There are also rules governing the use of the Blue Competence brand for promotion, so you won't be seeing machine tools badged with the logo any time soon – although environmental product labelling is a related area of development (more online).
This move by CECIMO is a response to the European Union's Eco Design Directive/Energy-related Products Directive (2009/125/EC). German machine tool association and VDMA member VDW had previously aired its concerns about the likely European Commission approach taken. The recognised alternative to binding legislation is self regulation and CECIMO is opting for this route, based on a product functional module strategy and not a whole product view. Blue Competence Machine Tools is in harmony with the requirements of the Directive (more online) and complements CECIMO's self-regulatory stance. Work on the latter continues, through working groups within CECIMO, while there is also activity ongoing in ISO standards committee TC 39/WG12 (environmental evaluation of machine tools, with a focus on energy consumption), which has members drawn from European and non-European regions.

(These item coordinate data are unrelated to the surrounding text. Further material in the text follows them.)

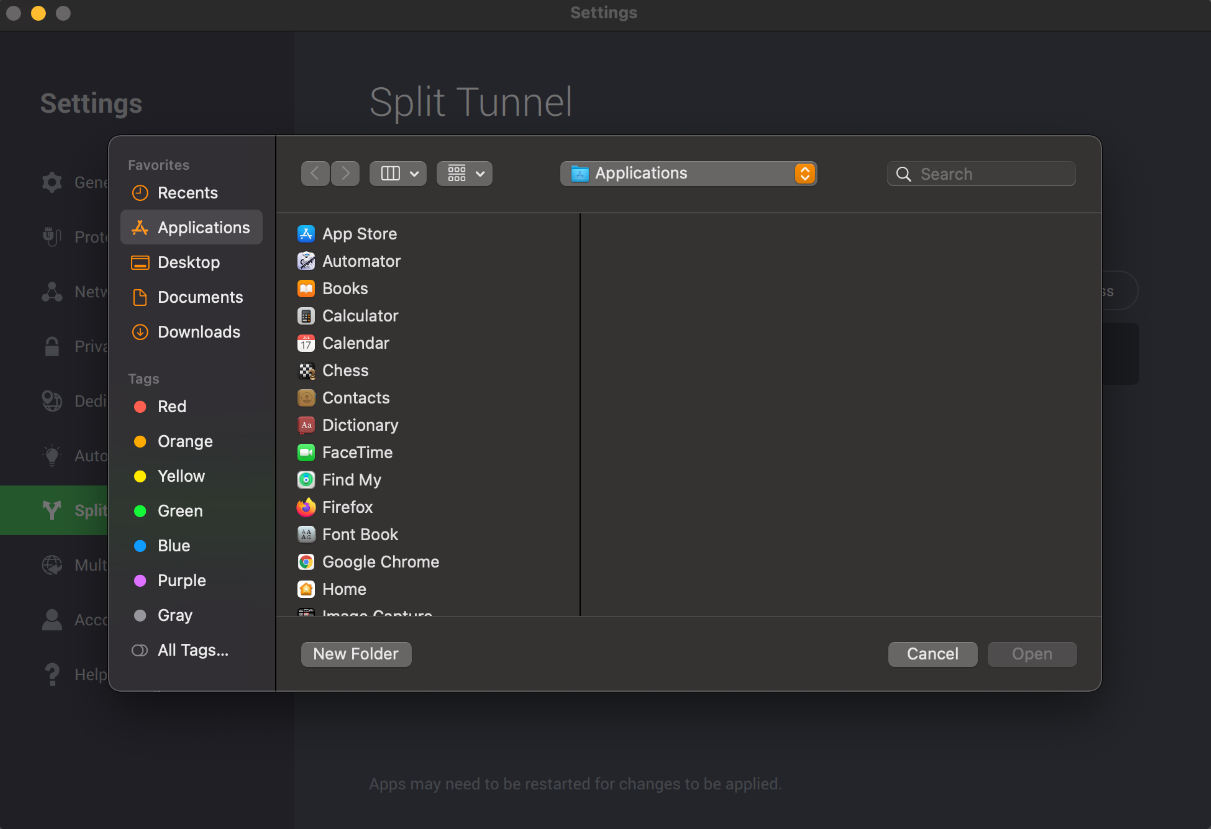Filter by the Red tag
This screenshot has width=1211, height=829.
pyautogui.click(x=171, y=406)
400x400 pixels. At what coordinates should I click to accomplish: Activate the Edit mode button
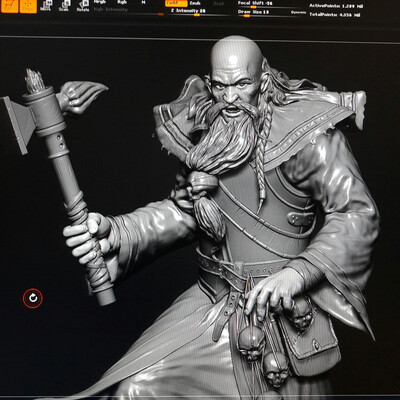coord(9,6)
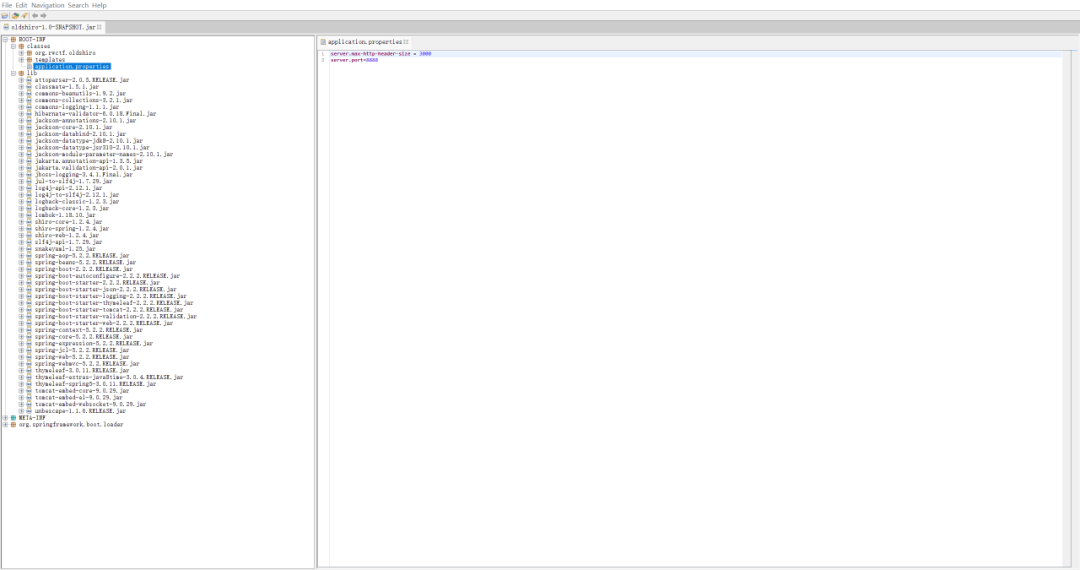This screenshot has width=1080, height=570.
Task: Click the Open Type toolbar icon
Action: pyautogui.click(x=15, y=15)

The European Commission itself has mandated work on machine tool eco design via the Eco Machine Tools project, with CECIMO and the ISO committee feeding into this. The final objective of the EC-driven study, expected to be made public in May, is, according to CECIMO: "To identify and recommend ways to improve the environmental performance of machine tools throughout their life cycle."
And it adds: "Based on the final results of the [ECO Machine Tools] study, the European Commission will evaluate different options, including self-regulation and mandatory requirements, for the implementation of the Ecodesign legislation." And, like CE marking, machine tools from outside the EU will have to comply, but any decision on approach is one to two years away.

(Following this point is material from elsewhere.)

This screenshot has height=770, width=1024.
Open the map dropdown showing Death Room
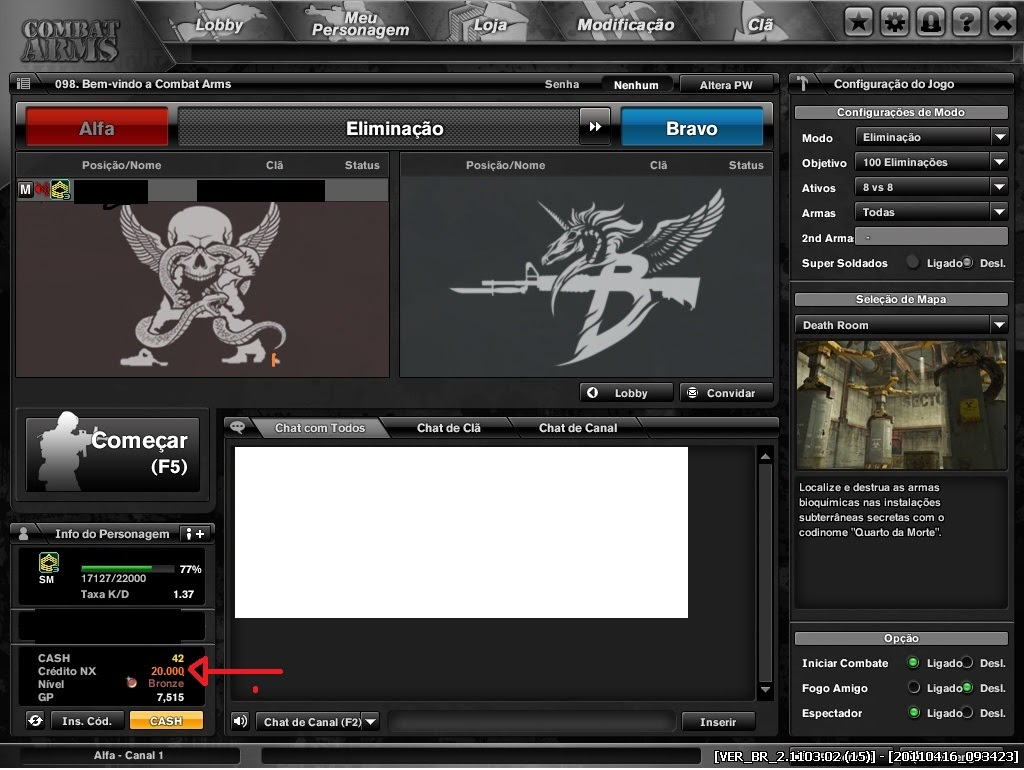pos(900,324)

Blue Competence Machine Tools, then, can be considered a framework that encapsulates the Directive's thinking, but alongside which more detailed activity is ongoing in support CECIMO's SRI approach.
At the initiative's launch in Brussels, Filip Geerts, director general of CECIMO, said: "Blue Competence Machine Tools is about 'competitiveness', 'environment' and 'quality of life'." The underlying principles of the initiative, says CECIMO: "Suggests that the industry increasingly builds its competitiveness on ecological performance. This does not represent a shift away from traditional elements of competitiveness, such as precision, speed or reliability, but it adds to these strengths a new core element: 'sustainability'."

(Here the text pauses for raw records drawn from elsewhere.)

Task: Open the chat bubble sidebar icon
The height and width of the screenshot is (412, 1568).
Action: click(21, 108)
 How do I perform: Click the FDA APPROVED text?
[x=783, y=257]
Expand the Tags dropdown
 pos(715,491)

Image: Blue Competence Machine Tools was launched in February at an event in Brussels – Left to right: Filip Geerts, director general, CECIMO; Juha Makitalo, president, Finn-Power; Dr Frank Brinken, CEO StarragHeckert; Dr Willi Nef, head of sales, Tornos; Martin Kapp, president, CECIMO
Martin Kapp, CECIMO president, added: "The European [machine tool] sector is determined to pool its resources and expertise to become the global technology leader in the area of sustainability, when it comes to machine tools and to reinforce its role in improving the quality of life in Europe." As CEO of gear machinery specialist Kapp GmbH, he highlighted that his company joined the initiative last year, when it was still Germany focused, and that it had implemented energy/resource-saving strategies for its machine tools, such as frequency-converter hydraulic pump drive control, plus reductions in coolant and air use.
WHERE THE ENERGY GOES
Mr Geerts underlined that, according to a study, 96% of the environmental impact of a machine tool is in its use phase and that within that the consumption of electricity is the major factor. And according to the EU Commission, industrial production accounted for 40% of total power consumption in 2007, of which 70% was used by electrical drive systems. Depending on the company involved, machine tools can account for up to 68% of the total energy requirement. So energy reduction was the key theme from three machine tool firms represented on the podium – Dr Frank Brinken, CEO StarragHeckert and chairman of CECIMO's economic committee; Dr Willi Nef, head of sales, Tornos; and Mr Juha Makitalo, president Finn-Power, part of Prima Power.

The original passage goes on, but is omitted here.